▶ TASK BRIEF
The material below contains a line with "Append an intermediate" and a line with "Focus the Поиск". Copy exactly those two lines and all lines between them.

BEGIN MATERIALS PROVIDED

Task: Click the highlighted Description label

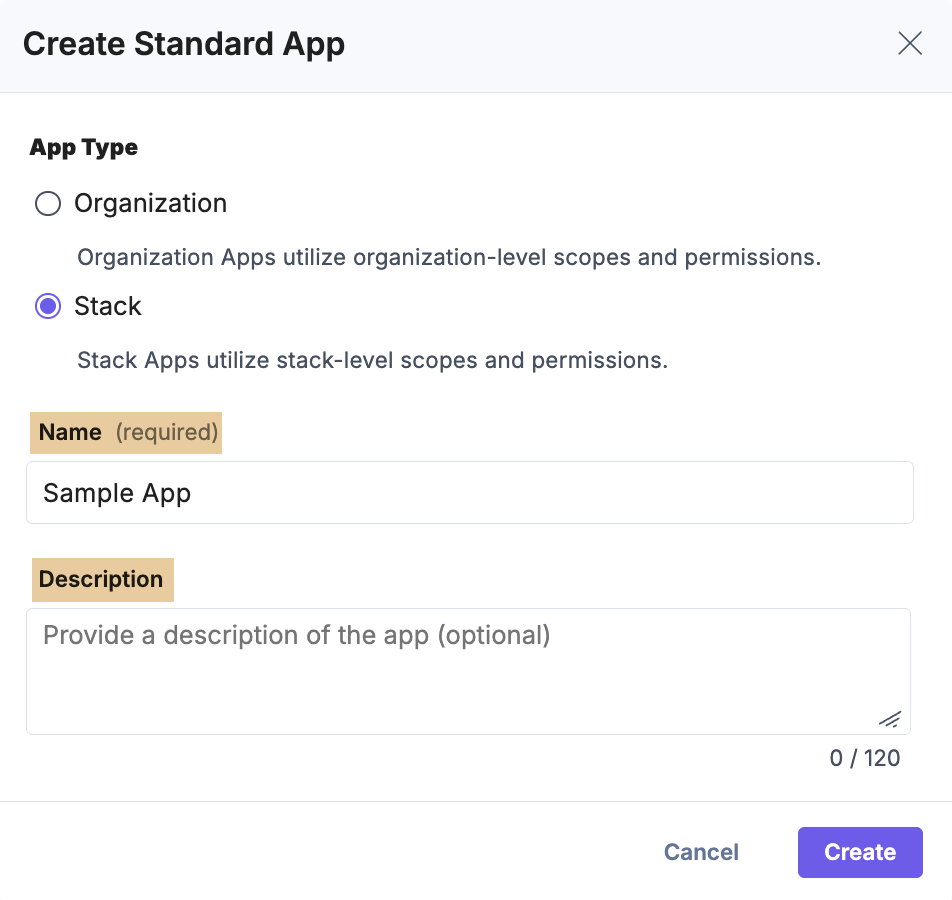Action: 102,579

END MATERIALS PROVIDED
BEGIN MATERIALS PROVIDED

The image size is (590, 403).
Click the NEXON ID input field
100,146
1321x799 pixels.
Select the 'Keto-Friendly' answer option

END MATERIALS PROVIDED
BEGIN MATERIALS PROVIDED

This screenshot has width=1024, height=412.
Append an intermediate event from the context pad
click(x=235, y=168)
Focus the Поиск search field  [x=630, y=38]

END MATERIALS PROVIDED

▶ ANSWER TO THIS PROBLEM
Append an intermediate event from the context pad
click(x=235, y=168)
Focus the Поиск search field  [x=630, y=38]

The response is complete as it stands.